• _Exercise goal_
Please print exactly the lines from the one containing "Switch to the Technicals tab" through the last line of the records, and only those. Leave out any pictures.

◇ ◇ ◇ ◇ ◇ ◇ ◇

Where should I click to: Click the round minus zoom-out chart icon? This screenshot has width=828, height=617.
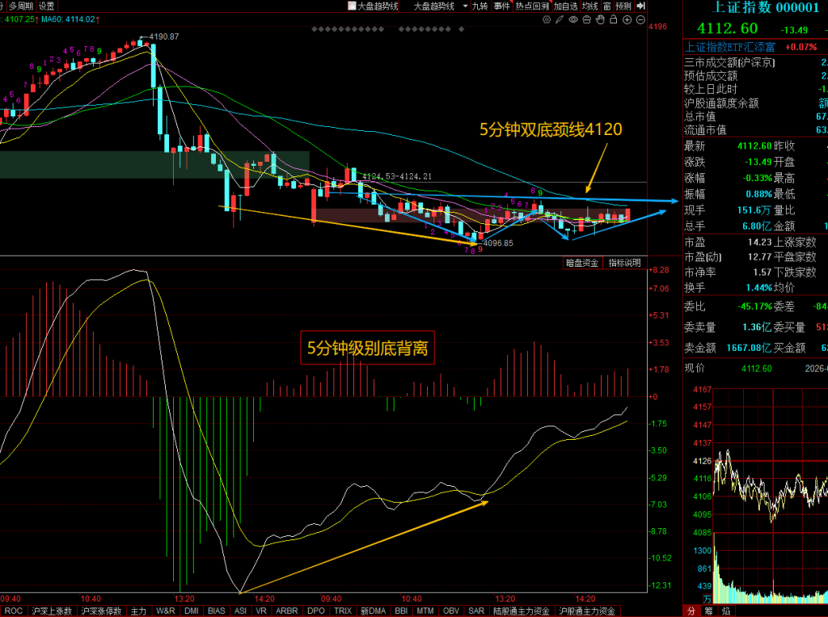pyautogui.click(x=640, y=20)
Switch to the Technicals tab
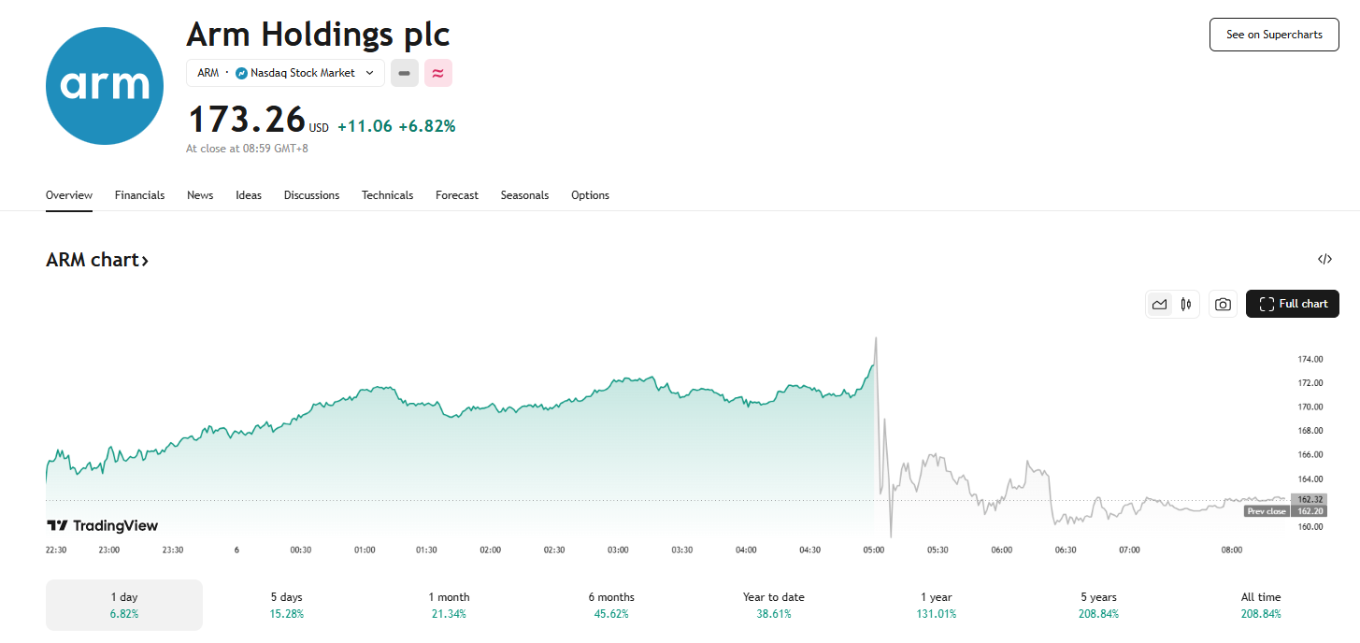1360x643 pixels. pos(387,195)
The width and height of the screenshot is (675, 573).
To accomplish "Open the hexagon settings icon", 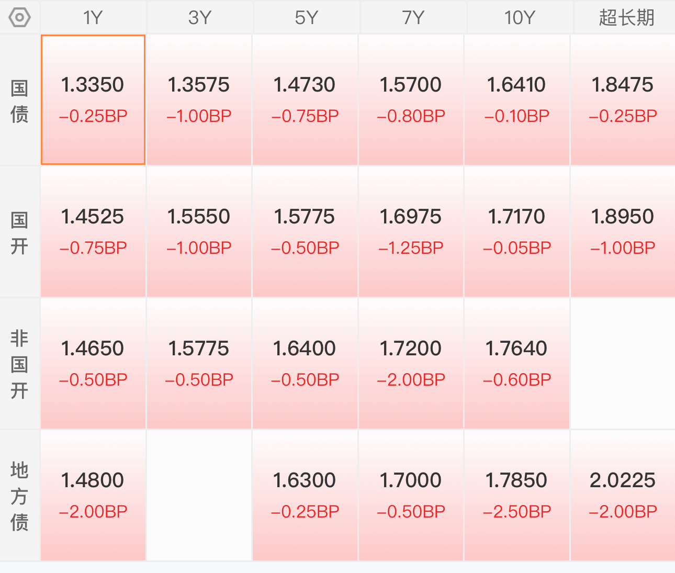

◇ ◇ ◇ ◇ ◇ ◇ ◇

• _Solution for this exercise_
Switch to the Technicals tab
1360x643 pixels. pos(387,195)
The width and height of the screenshot is (675, 573).
To accomplish "Open the hexagon settings icon", 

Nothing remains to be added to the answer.